The Vatican Museum (VM) is a mess. Visiting there, I was reminded of a concert I went to more than 50 years ago - it was the height of the Beatles fame and I had tickets to see them live. Sadly, the concert was dominated by thousands of so-called fans whose only purpose in being there was to scream and shout the names of their favorite Beatle - just behind me sat a group that screamed, ‘Ringo! Ringo!’ in my ears for an hour. Because of the frenzy of these fans, the Beatles had to perform a half a football field away, behind a barbed-wire fence. Their music was lost in the mayhem.
It was a terrible experience for me - and for the Beatles, themselves. Everywhere they tried to perform live, they couldn’t even hear themselves. They decided to abandon live concerts and to concentrate on making music in the studio. The change gave the world the great albums of their later years.
In the VM, the fans of art are just as disruptive as they were all that time ago at a Beatles’ concert.

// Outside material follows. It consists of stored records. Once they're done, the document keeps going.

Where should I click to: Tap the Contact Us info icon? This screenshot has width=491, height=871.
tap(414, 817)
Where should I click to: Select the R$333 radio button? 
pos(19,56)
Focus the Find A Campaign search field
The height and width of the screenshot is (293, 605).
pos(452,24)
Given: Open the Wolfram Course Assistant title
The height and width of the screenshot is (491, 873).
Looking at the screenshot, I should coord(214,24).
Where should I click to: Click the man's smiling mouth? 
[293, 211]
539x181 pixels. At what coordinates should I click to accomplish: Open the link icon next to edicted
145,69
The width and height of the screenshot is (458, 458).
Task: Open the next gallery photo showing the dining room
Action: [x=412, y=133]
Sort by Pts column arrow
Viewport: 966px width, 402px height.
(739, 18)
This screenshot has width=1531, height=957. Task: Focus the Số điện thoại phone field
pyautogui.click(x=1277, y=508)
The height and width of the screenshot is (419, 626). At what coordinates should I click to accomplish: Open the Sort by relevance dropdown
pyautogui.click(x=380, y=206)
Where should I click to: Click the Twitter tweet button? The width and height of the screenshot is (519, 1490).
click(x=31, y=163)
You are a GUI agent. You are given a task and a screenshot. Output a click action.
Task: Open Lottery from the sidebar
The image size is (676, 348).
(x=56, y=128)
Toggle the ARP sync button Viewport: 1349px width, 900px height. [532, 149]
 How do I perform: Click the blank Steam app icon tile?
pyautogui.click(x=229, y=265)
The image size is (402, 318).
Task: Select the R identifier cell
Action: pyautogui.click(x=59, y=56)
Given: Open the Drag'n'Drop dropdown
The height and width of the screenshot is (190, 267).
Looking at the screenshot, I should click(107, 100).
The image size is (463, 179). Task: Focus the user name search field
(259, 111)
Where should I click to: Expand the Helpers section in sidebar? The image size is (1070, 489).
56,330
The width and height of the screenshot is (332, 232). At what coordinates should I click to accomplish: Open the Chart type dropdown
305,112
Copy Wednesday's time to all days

Hundreds of groups of people from all countries across the globe are herded through the VM with their tour guides shouting instructions and ‘explanations’ in a towering babel of art and hsitory . The guides all have long sticks with little pom poms or flags stuck on the end so people can see them over the heads of the herds. Individuals have their cell phones on the same long sticks to record their entire visit. Nowhere is there a sanctuary from the noise and the shoving and the mayhem. The magnificent paintings, sculptures, frescos and treasures fly by in a Dantesque swirl of art museum hell.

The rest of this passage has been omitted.